* Input records
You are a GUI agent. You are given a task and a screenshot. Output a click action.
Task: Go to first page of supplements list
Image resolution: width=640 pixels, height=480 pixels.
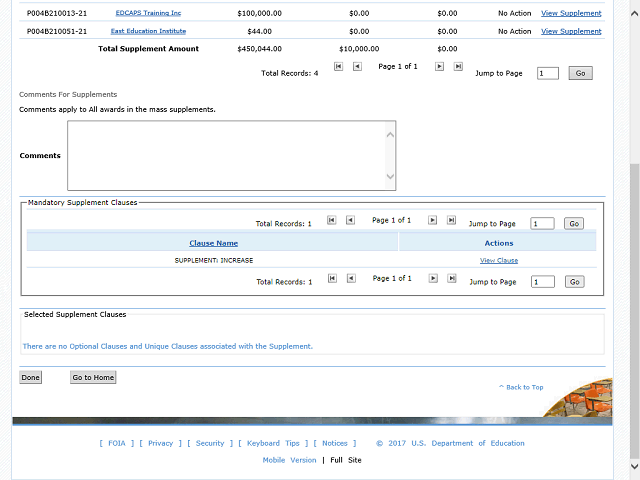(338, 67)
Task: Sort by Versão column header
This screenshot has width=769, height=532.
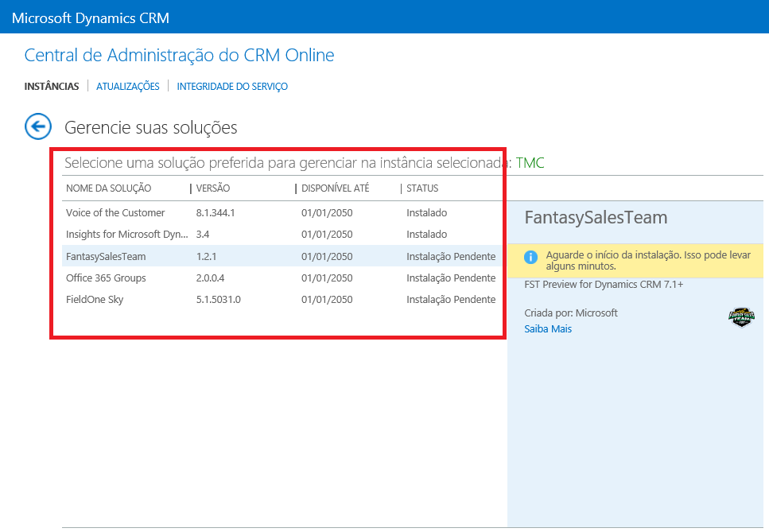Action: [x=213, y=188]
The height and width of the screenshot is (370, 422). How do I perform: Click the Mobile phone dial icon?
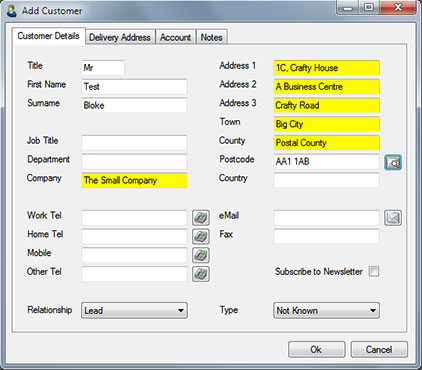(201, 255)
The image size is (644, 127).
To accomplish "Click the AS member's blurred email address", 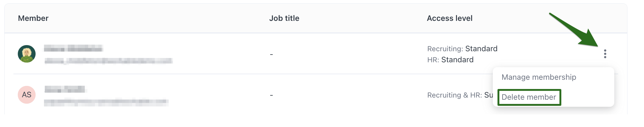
...
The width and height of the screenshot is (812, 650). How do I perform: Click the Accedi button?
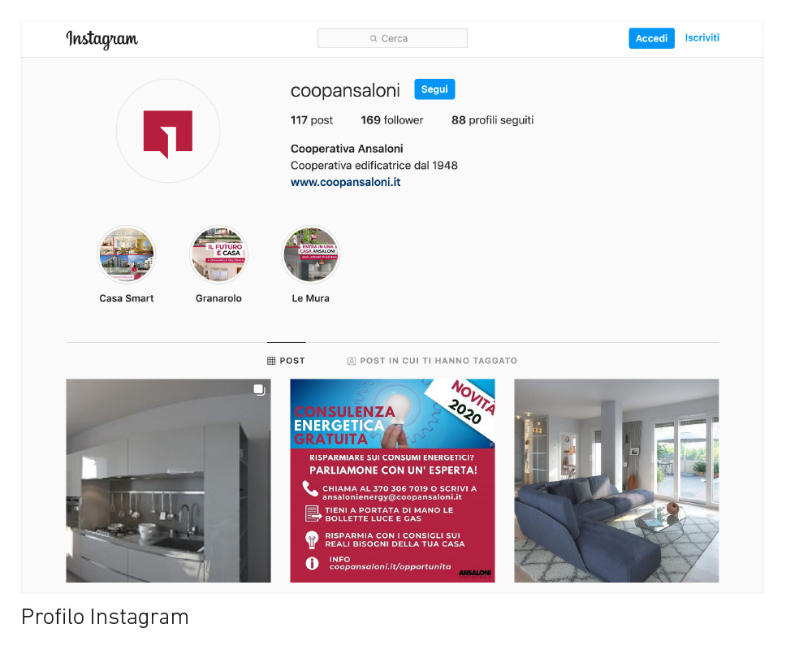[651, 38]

* Action item
What lines above run from the one with "This screenshot has width=769, height=532." to the one with "the AS member's"? Give them again exactly, ends included, and leave the pictures out.

* Response box
This screenshot has width=769, height=532.
Action: [x=213, y=188]
The height and width of the screenshot is (370, 422). How do I perform: Click the Mobile phone dial icon?
(201, 255)
The image size is (644, 127).
To accomplish "Click the AS member's blurred email address", 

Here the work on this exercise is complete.